How can I prevent colorectal cancer?
Have a screening colonoscopy. Colorectal cancer deaths are preventable: screening detects cancer early when it is most treatable, and removes polyps before they can become cancer. International guidelines now recommend screening from age 45 for people at average risk — a position we support, individualised to your personal risk. Beyond screening: eat a diet rich in fruit, vegetables and whole grains and low in red and processed meat, exercise regularly, don’t smoke, and limit alcohol. Fitness also reduces the risk of complications if you ever need surgery.
When should I be screened if colorectal cancer runs in my family?
Family history moves screening earlier. As a guide: if a first-degree relative (parent, sibling or child) was diagnosed with colorectal cancer or advanced polyps, screening should start at age 40 — or 10 years before the age at which your relative was diagnosed, whichever comes first — and be repeated more frequently (typically every five years where the relative was diagnosed young). People with inflammatory bowel disease also need earlier and more regular surveillance. Discuss your specific family history with us and we will map out the right schedule.
How long will I be off work, and when can I drive?
It depends entirely on the procedure. A colonoscopy needs only the rest of the day (the sedation means no driving for 24 hours, and someone must take you home). Modern haemorrhoid procedures such as HAL or laser typically mean 24–48 hours off work; keyhole and robotic operations usually one to two weeks; larger open operations longer. As a general rule after any significant surgery, wait at least a week before driving — anaesthesia and pain affect judgement and reflexes — and avoid heavy lifting for about six weeks. You will get specific guidance for your operation before you go home.

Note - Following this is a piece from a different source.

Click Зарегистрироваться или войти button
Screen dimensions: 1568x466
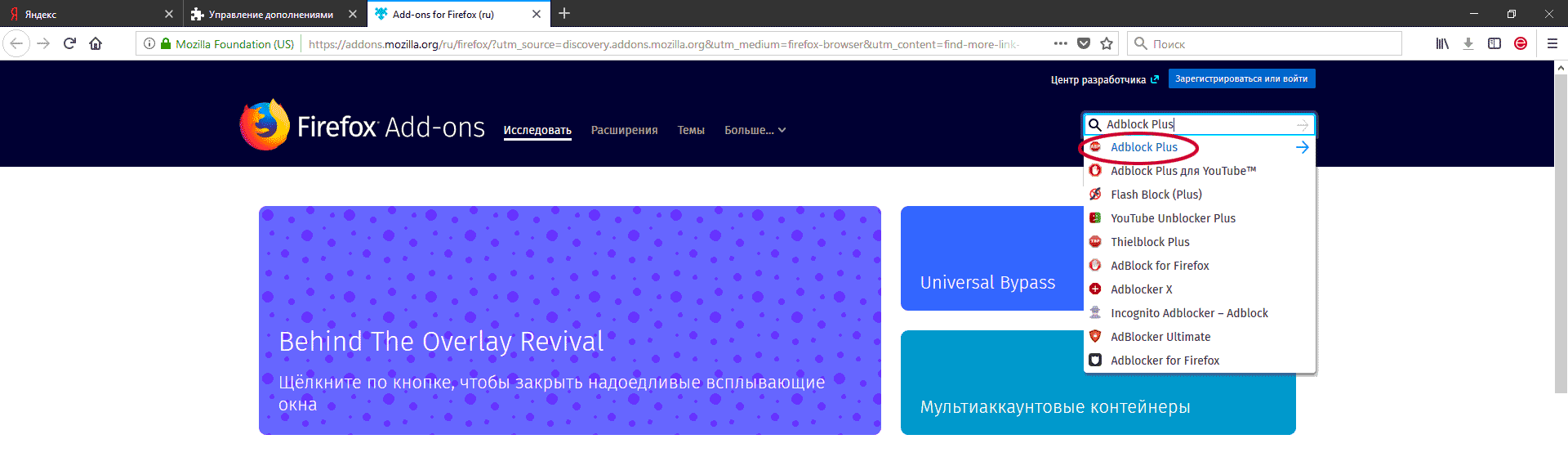pos(1241,79)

Who do I contact after hours if I am worried after a procedure?
You will not be left without help: after any procedure you are given the practice’s after-hours contact arrangements, so you know exactly who to call at any hour. For emergencies, the Mediclinic Durbanville Emergency Centre (+27 21 980 2126) operates around the clock.

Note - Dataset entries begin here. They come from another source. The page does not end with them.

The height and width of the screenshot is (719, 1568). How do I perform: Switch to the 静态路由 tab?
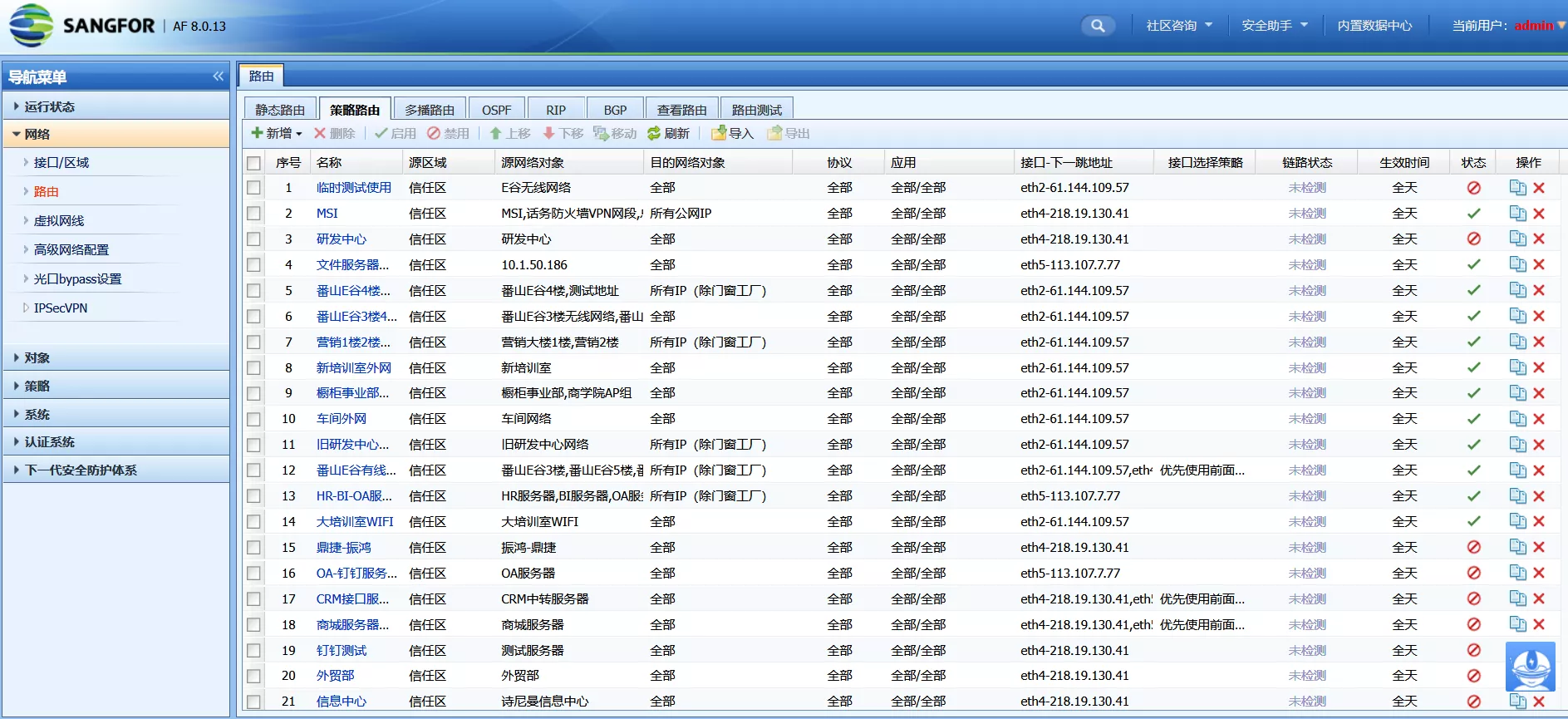tap(280, 110)
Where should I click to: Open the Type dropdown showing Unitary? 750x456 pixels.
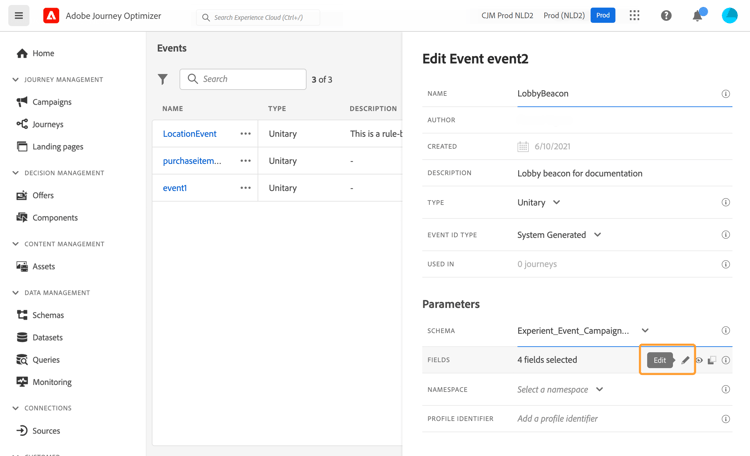539,202
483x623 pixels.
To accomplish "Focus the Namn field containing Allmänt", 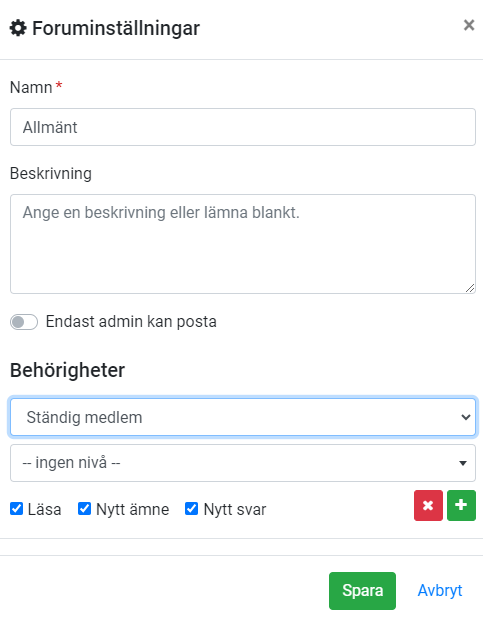I will pos(243,127).
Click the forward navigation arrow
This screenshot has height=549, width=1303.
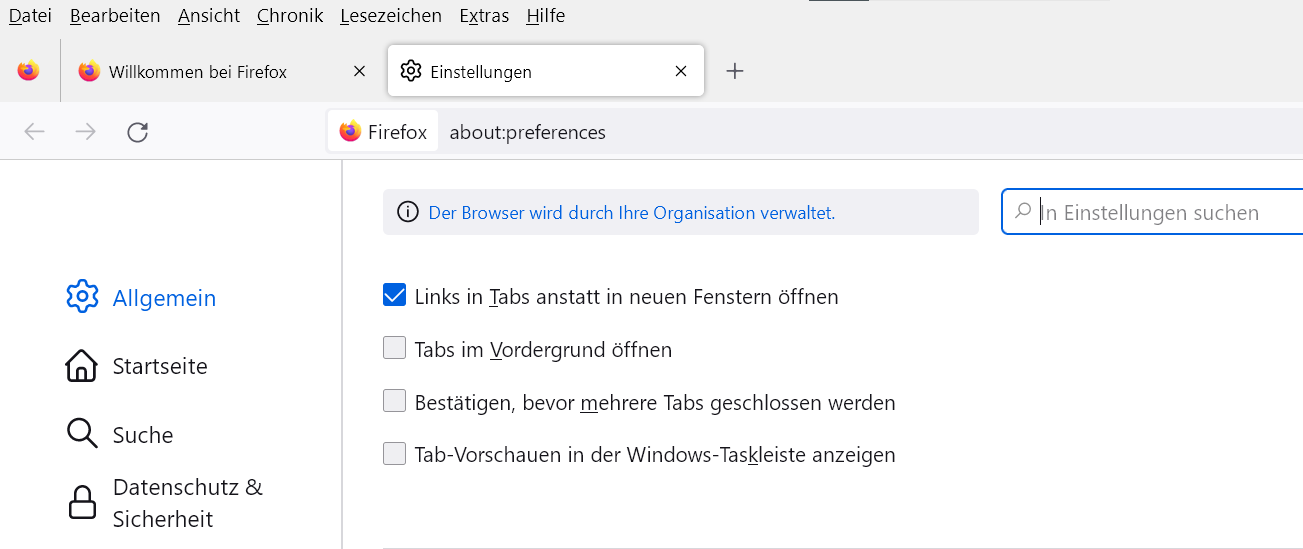point(86,132)
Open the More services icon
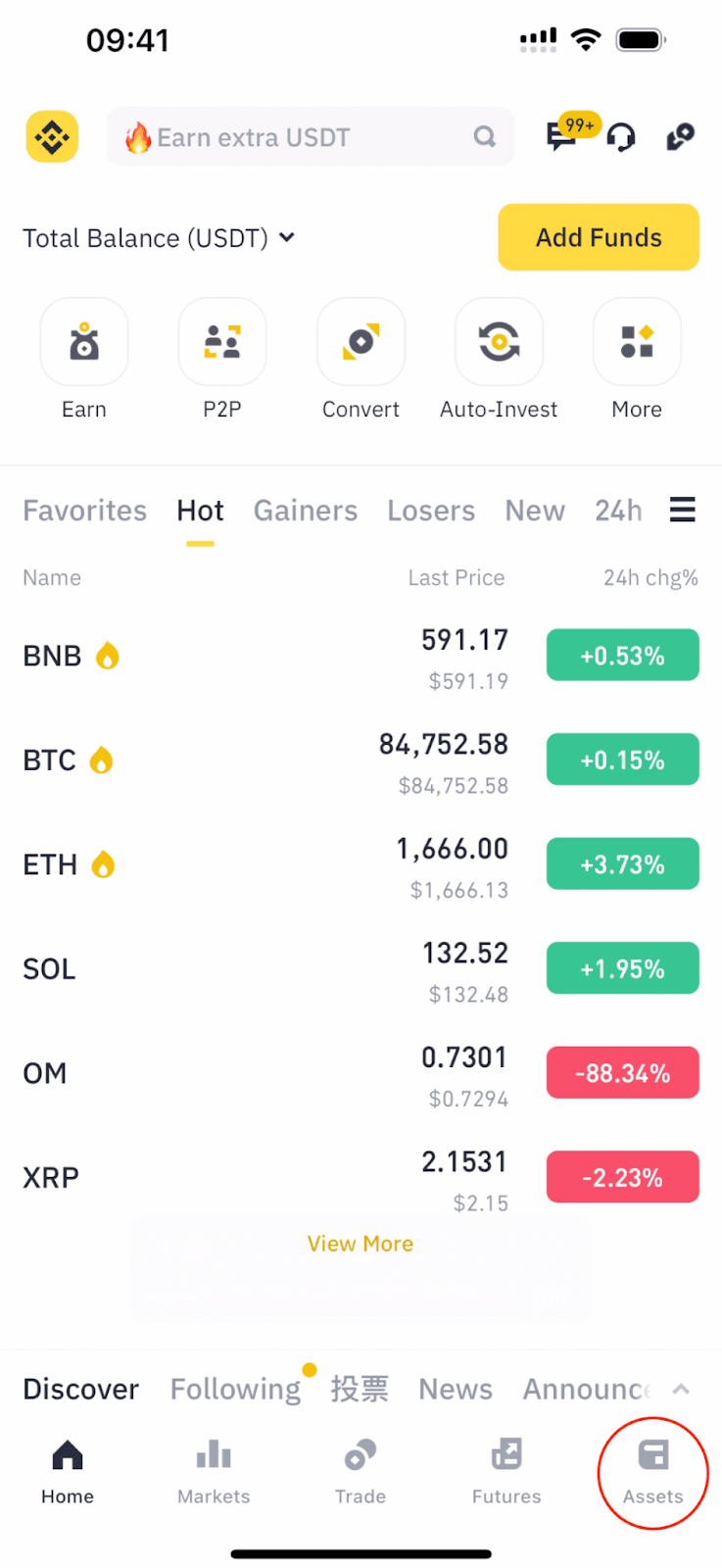Screen dimensions: 722x1568 pyautogui.click(x=637, y=343)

Do I need a referral to see you?
A referral letter from your GP or specialist is preferred — most medical schemes require one for specialist benefits — but it is not essential, and you are welcome to phone the rooms to discuss your situation.
Will my medical aid cover my procedure?
Most schemes cover medically indicated colonoscopy and colorectal surgery; many now fund screening colonoscopy from their screening and prevention benefits. Cover for robotic surgery varies by scheme and plan, and a growing number of schemes now support robotic-assisted colorectal surgery. Our rooms will confirm your scheme’s current position, help you obtain authorisation and any expected shortfall before any procedure.
What happens at a first consultation?
Expect a thorough history and examination, a review of any previous results you bring, and a clear discussion of what tests or treatment we recommend and why. Bring your referral letter, medical aid details, medication list and any prior scans or scope reports.